Screenshot grounding data
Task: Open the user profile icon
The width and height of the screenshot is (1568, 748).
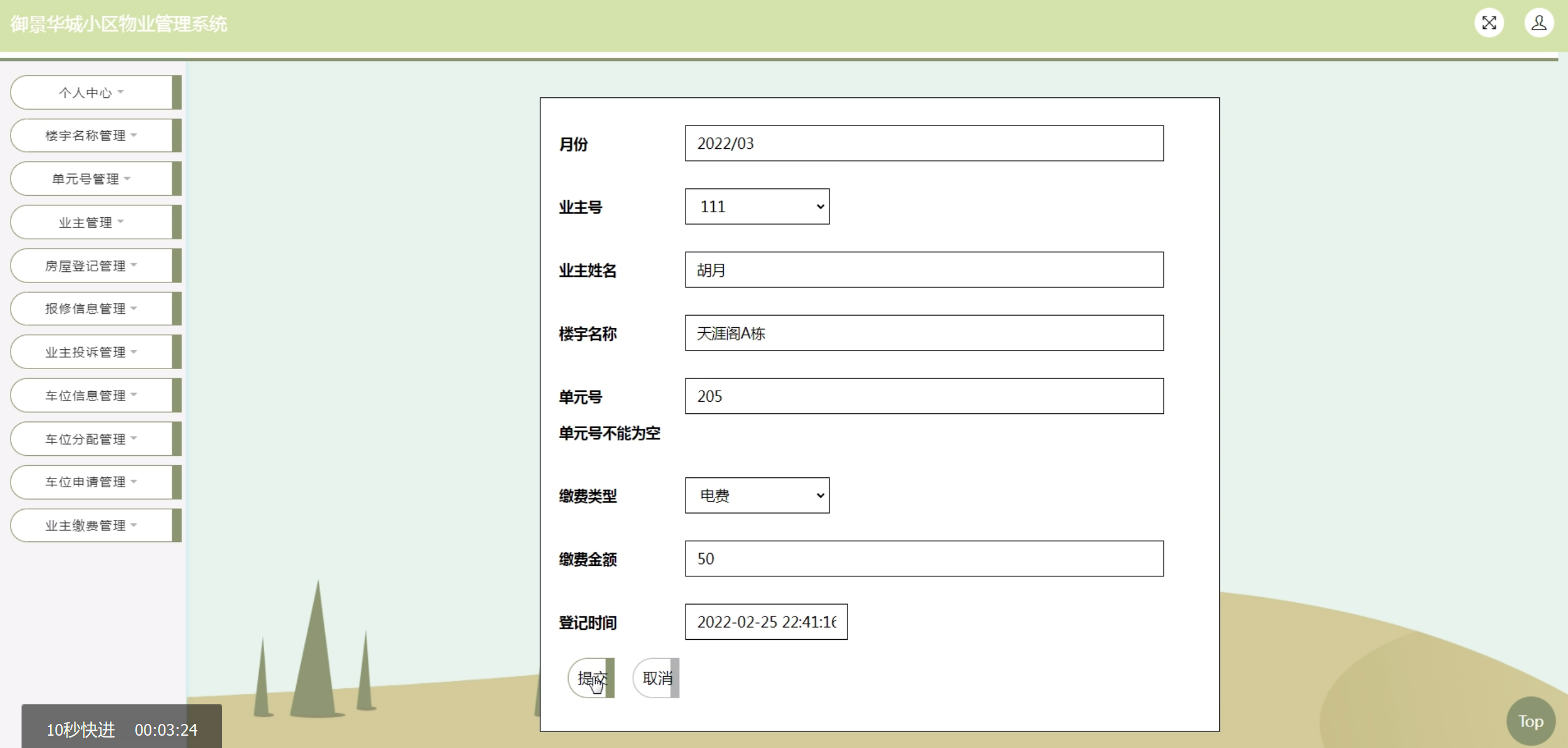Action: 1538,23
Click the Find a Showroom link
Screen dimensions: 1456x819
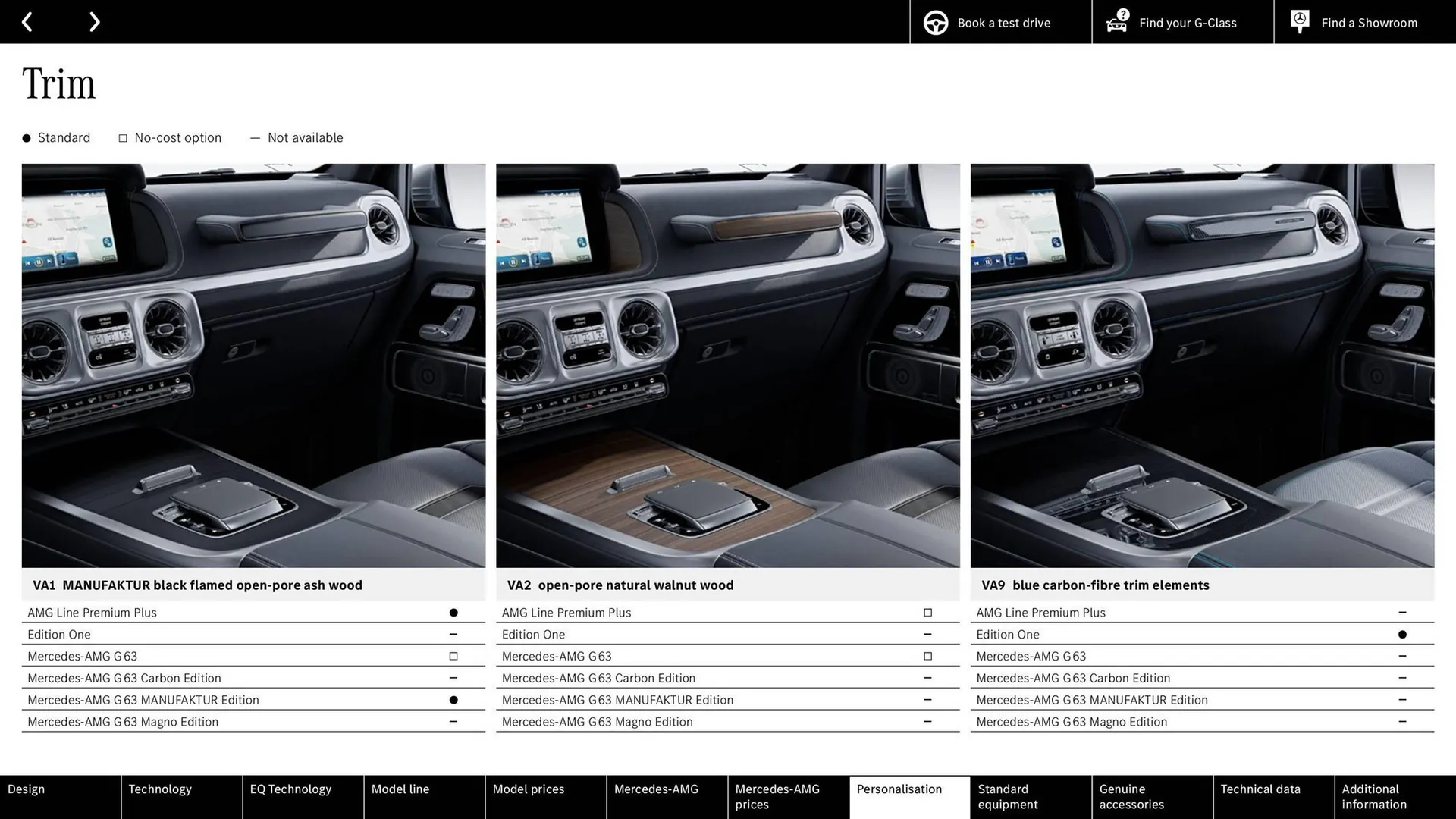[x=1369, y=22]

Problem to solve: Leave the pictures out, and transcribe each of the records exactly.

Answer to this task:
Task: Open the user profile icon
The width and height of the screenshot is (1568, 748).
Action: 1538,23
Click the Find a Showroom link
Screen dimensions: 1456x819
[x=1369, y=22]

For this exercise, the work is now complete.